The data:
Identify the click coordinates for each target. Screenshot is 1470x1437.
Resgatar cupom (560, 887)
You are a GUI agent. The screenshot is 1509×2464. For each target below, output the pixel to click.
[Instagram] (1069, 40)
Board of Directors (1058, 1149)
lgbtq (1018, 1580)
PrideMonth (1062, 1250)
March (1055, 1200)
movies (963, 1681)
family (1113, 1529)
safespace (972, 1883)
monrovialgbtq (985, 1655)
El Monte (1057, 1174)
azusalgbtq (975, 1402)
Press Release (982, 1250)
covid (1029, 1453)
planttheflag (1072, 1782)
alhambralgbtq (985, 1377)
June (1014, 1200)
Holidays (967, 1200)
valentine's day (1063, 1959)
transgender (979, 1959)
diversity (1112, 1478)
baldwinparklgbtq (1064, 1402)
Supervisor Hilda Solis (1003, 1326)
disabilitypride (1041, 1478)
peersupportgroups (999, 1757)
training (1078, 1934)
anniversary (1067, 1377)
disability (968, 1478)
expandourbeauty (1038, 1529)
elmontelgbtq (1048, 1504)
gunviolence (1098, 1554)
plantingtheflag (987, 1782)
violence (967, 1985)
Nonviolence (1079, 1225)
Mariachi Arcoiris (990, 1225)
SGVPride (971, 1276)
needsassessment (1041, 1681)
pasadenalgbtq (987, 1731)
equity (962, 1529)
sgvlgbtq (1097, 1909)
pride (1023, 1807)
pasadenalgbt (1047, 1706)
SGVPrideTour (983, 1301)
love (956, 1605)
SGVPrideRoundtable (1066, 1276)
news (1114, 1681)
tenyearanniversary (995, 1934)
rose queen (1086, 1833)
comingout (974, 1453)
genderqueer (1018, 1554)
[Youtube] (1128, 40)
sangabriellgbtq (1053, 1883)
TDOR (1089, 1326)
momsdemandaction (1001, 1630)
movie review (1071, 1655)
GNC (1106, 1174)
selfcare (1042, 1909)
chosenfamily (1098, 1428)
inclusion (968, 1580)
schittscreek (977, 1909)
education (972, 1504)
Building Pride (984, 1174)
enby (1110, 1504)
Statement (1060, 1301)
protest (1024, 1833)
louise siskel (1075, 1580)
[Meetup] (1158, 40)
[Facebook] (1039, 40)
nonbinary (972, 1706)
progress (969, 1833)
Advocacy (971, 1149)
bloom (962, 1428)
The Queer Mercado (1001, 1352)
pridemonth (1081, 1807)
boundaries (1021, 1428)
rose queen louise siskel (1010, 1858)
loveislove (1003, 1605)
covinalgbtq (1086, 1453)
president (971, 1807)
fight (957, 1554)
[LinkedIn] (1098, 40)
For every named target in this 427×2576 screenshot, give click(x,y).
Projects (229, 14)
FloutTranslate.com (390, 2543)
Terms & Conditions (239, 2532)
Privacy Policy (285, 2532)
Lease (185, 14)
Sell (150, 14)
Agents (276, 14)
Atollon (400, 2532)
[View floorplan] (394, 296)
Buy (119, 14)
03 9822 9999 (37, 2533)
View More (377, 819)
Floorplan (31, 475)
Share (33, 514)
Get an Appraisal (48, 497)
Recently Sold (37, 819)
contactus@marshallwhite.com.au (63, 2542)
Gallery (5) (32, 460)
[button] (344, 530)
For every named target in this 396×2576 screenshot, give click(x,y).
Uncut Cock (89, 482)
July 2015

Problem requirements:
Go through the entries above and copy each line with "every" in it.

Solution to this task:
For every named target in this 427×2576 screenshot, give click(x,y).
For every named target in this 396×2576 screenshot, give click(x,y).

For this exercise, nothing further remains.